EXERCISE DETAILS:
Go through the listing beneath and show each line containing the string "horizontal".

RECORDED INFORMATION:
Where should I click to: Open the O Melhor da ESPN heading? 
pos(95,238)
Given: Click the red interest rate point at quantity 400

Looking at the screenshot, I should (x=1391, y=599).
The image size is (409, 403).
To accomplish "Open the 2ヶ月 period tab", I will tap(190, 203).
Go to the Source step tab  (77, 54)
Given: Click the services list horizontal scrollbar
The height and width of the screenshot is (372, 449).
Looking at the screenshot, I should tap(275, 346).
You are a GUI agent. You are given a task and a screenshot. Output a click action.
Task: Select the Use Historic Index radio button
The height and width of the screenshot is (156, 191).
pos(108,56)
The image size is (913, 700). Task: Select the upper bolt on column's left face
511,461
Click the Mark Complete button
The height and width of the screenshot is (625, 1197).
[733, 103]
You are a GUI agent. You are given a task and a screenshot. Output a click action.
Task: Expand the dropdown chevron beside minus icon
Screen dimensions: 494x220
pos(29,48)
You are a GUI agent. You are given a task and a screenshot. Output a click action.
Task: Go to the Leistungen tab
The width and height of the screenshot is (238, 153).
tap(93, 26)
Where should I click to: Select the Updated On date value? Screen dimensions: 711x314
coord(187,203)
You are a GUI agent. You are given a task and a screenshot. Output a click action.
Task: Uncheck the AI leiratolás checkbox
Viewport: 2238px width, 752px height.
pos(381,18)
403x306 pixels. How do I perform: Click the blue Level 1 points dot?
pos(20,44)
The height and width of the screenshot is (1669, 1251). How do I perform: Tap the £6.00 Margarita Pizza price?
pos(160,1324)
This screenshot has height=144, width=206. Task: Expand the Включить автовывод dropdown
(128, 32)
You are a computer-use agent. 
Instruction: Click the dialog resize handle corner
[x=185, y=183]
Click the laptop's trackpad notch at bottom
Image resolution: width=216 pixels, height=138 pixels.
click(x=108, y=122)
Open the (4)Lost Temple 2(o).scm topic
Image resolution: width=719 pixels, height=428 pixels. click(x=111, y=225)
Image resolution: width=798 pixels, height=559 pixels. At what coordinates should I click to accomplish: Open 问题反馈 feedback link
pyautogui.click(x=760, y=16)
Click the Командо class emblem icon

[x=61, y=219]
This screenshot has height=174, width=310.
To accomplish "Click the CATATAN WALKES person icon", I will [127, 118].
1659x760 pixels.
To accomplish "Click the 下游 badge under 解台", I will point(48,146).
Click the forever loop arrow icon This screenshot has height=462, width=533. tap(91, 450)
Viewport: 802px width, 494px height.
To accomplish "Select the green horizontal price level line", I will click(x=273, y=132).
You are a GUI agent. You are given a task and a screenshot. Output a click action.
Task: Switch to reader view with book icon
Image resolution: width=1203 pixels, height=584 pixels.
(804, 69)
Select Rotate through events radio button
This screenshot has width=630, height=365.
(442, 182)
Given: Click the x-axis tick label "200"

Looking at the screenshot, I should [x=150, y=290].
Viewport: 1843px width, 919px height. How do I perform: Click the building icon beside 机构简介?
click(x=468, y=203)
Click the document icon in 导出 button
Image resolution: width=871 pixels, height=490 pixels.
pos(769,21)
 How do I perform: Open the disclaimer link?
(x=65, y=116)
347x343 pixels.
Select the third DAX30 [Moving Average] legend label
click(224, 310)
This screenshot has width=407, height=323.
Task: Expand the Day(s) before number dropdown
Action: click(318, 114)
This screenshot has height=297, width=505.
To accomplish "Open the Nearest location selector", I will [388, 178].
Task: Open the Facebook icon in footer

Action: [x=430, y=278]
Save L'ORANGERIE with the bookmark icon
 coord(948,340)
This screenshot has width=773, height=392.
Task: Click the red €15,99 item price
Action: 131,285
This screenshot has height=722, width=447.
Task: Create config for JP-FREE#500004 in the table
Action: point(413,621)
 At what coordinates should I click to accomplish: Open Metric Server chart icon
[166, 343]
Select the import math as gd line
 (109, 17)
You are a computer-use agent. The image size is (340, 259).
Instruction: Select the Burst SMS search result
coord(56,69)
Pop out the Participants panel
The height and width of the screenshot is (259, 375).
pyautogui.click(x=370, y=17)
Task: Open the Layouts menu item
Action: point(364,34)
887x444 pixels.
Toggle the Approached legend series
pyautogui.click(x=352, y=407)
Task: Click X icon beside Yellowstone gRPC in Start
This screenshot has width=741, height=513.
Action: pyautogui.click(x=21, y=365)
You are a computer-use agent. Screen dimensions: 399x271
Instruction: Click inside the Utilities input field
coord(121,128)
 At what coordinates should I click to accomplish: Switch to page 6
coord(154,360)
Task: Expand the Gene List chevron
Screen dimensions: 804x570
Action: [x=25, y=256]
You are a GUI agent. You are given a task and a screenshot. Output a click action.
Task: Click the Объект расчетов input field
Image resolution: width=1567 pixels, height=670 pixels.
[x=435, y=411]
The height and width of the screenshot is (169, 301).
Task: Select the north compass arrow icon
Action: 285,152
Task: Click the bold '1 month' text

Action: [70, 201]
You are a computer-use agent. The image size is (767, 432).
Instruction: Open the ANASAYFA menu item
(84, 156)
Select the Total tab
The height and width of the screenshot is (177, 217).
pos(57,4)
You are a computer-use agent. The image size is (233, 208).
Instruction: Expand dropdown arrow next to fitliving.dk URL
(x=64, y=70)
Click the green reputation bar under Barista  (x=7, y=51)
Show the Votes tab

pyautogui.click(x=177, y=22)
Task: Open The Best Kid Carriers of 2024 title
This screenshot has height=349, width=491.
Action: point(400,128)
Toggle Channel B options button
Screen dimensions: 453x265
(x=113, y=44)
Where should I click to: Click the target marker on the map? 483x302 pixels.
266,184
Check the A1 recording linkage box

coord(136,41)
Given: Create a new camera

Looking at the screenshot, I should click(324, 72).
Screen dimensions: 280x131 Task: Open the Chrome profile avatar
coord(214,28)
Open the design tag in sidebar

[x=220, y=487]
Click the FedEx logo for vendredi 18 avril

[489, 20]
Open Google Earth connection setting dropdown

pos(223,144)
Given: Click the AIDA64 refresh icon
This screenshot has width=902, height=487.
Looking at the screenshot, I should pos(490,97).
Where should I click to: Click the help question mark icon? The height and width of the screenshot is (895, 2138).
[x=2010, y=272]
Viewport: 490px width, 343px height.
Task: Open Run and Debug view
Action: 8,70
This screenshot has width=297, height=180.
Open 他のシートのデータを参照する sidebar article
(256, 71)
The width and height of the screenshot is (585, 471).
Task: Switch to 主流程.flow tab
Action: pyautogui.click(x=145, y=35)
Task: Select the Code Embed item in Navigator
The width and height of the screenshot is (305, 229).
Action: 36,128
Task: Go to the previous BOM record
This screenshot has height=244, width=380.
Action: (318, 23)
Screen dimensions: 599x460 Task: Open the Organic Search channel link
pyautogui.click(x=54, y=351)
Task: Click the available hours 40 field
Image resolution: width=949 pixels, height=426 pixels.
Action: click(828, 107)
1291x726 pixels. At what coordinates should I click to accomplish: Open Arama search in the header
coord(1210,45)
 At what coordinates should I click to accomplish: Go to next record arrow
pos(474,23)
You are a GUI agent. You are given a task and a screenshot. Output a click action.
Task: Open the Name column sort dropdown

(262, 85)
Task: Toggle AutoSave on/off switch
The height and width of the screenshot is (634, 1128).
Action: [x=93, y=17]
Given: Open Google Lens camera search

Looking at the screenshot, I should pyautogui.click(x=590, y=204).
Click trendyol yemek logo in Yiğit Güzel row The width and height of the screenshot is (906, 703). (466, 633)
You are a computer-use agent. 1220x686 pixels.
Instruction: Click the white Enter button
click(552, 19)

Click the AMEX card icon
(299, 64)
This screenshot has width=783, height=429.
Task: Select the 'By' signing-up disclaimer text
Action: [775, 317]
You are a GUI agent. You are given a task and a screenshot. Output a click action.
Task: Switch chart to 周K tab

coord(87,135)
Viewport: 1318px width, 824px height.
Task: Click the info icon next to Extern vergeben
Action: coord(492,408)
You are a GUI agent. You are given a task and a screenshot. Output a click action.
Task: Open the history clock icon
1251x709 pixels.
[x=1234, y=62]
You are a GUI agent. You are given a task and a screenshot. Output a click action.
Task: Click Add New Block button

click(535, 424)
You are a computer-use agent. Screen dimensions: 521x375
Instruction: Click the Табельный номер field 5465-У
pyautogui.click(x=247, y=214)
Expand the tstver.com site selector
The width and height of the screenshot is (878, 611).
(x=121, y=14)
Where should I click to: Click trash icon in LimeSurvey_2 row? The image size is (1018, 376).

RESULT OF THE TASK:
Given: Click the services list horizontal scrollbar
To accomplish "Select the green horizontal price level line", I will click(x=273, y=132).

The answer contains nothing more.